Tech UPTechnologyThis is how we found the most mysterious branch...

This is how we found the most mysterious branch of the human family tree

 

In 2008 a team of Russian archaeologists found something very unique in caves located in the Altai massif, in south-central Siberia, called Denisova caves, in honor of the 18th century hermit who lived there, Denis. Since 1980 it was known that it could be an important archaeological site, as remains dating back 180,000 years were found. What those experts found was not particularly striking: it was the fossil of a teenager’s finger in a geological stratum from 50,000 years ago. Subsequent excavations unearthed several teeth, the phalanx of a foot, and in 2012 a 2cm long piece of bone dated to 90,000 years was discovered. In total, the remains found, which corresponded to five individuals, would have fit comfortably in a medium matchbox. It wasn’t much, but enough to be able to do an analysis of the DNA preserved in the samples. And the results were quite a surprise.

The first Denisovan individual was identified in 2010 thanks to mitochondrial DNA extracted from the distal phalanx of the first found finger. Studies revealed that it was closely related to Neanderthals . But the bombshell came with the analysis of the bones found in 2012. The genetic material revealed that it had belonged to a thirteen-year-old girl, who was baptized with the name of Denny, and that her father had been a Denisovan and her mother a Neanderthal . This made it the first first-generation hybrid hominid ever discovered. The research, published in 2018, was the first direct evidence of what had long been suspected: that different species of Homo had interbred with each other more often than previously thought .

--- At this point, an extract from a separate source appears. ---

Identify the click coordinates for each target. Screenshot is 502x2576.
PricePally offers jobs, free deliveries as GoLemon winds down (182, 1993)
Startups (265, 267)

Denisovans had dark skin, eyes, and hair, and their build and facial features were probably similar to Neanderthals, however their molars were larger and reminiscent of those of archaic humans and australopithecines, from which Denisovans apparently descended. genus Homo .

In addition, they must have interbred regularly with modern humans and Neanderthals, since approximately 17% of the genome found in Denisova Cave is derived from them . However, one of the many mysteries that exists is that 4% of that genome comes from a very ancient and unknown human species that diverged from modern humans more than a million years ago.

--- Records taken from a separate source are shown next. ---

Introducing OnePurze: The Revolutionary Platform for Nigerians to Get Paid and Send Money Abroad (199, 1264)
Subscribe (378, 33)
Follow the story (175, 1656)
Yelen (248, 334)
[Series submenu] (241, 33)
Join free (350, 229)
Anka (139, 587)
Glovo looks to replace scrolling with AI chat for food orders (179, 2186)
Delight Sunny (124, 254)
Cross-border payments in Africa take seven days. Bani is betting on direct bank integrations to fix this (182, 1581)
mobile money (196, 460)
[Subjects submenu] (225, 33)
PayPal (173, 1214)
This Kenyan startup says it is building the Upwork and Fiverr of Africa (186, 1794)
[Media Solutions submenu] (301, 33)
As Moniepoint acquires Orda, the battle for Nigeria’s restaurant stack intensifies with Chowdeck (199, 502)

In March 2019, two small skull fragments belonging to another specimen were found in the same cave, and shortly after a piece of jaw was found in the Baishiya cave, on the Tibetan plateau , a thousand kilometers from Denisova. At 160,000 years old and found at a height of 3 km above sea level, it tells us that Denisovans lived at high altitudes long before our species did. But the important thing is that this discovery solved another mystery: the origin of the EPAS1 gene of the Tibetans that alters the production of hemoglobin and helps them survive at high altitude. We now know that this is a gene inherited from the Denisovans .

In April 2019, Cell magazine gave a new twist to this story. Studying the genome of 161 people from Indonesia and Papua New Guinea found that about 5% of the DNA of Melanesians and Aboriginal Australians and 8% of Papuans is also derived from Denisovans. Moreover, introgression – this is the name given to the movement of genes from one species to another as a result of a hybridization process – into modern humans in New Guinea could have occurred just 30,000 years ago. If this were indeed the case, it would indicate that the Denisovans may have disappeared only fifteen millennia ago. What is most striking about this study is that the Denisovan DNA from Tibet differs from that of Papua, and both from Siberian. In fact, it does so from the others as well as from the Neanderthals, which suggests that we are dealing with a third lineage of archaic humans, which spread from Siberia to Southeast Asia.